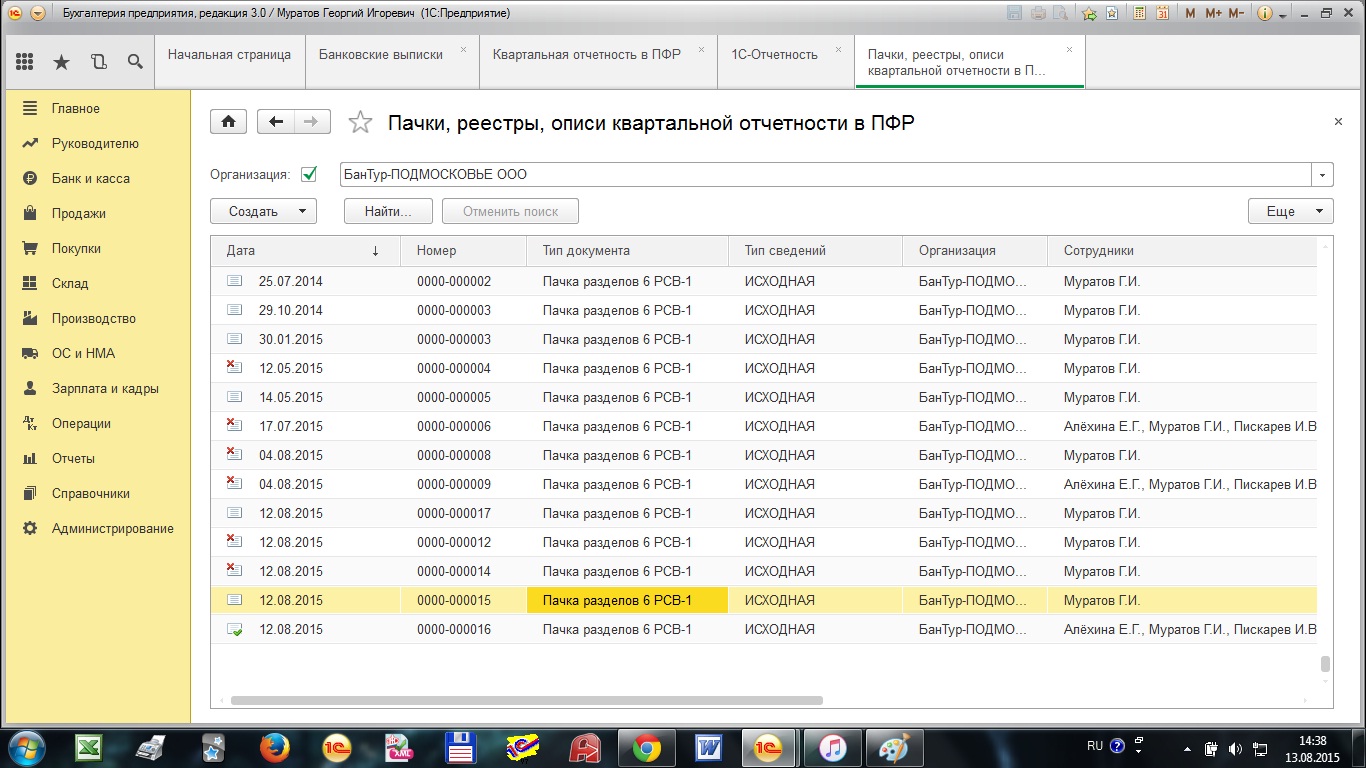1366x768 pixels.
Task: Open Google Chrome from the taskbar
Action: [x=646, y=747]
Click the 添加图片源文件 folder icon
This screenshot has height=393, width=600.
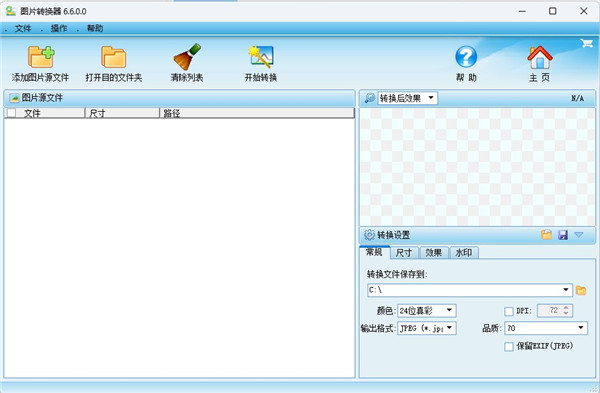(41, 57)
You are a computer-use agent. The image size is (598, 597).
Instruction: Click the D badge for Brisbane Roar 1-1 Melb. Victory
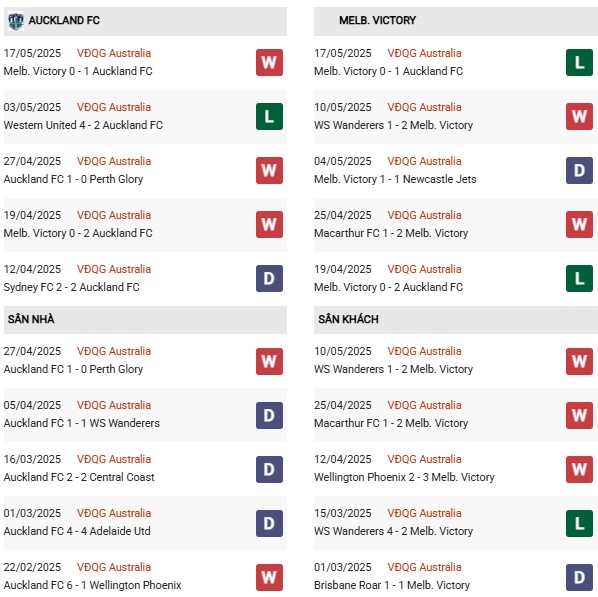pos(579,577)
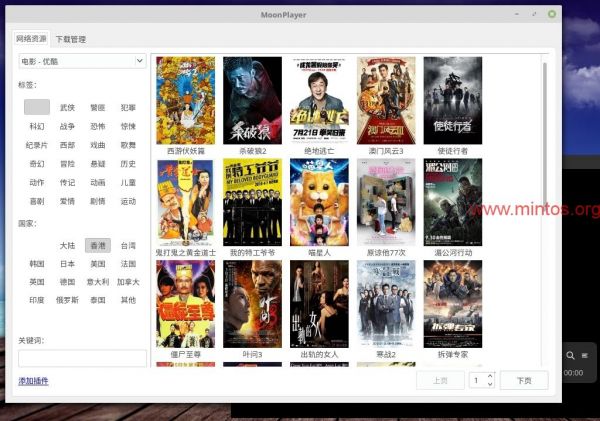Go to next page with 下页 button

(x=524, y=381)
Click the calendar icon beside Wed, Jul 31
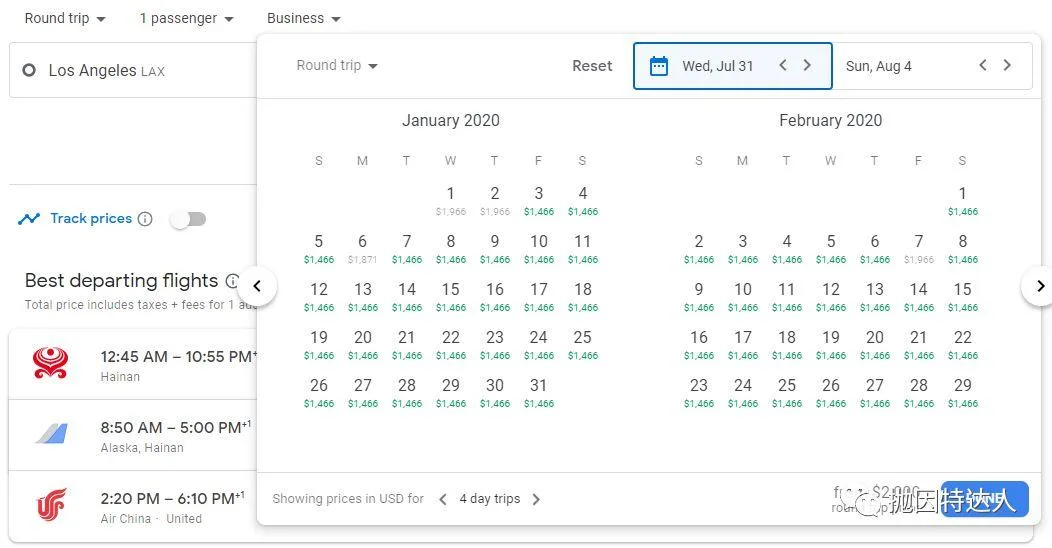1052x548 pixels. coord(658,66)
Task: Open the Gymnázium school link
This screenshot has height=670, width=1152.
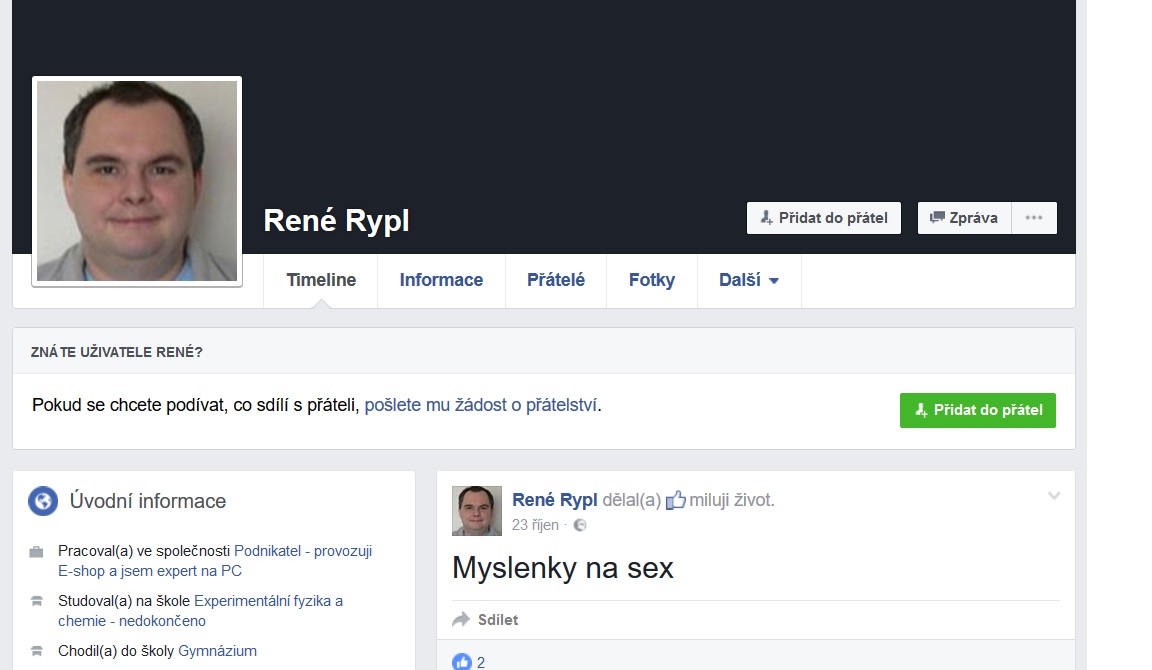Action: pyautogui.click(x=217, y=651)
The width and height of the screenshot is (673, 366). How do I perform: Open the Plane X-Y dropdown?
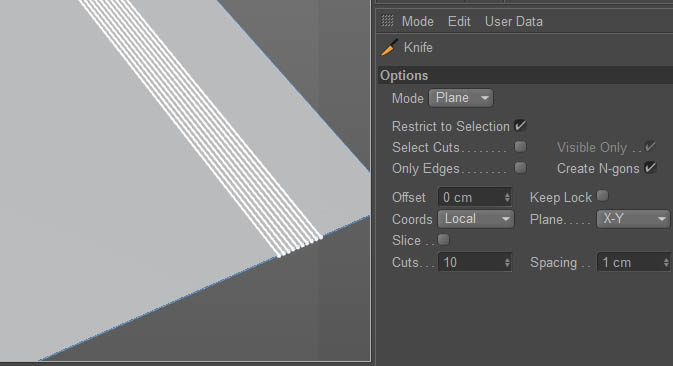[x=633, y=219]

::::::

_What you need to do_: Reproduce exactly the line containing "The width and" and every line after it in the material above, up to and including the last. Exclude all pictures.

_Exercise result_:
The width and height of the screenshot is (673, 366). How do I perform: Open the Plane X-Y dropdown?
[x=633, y=219]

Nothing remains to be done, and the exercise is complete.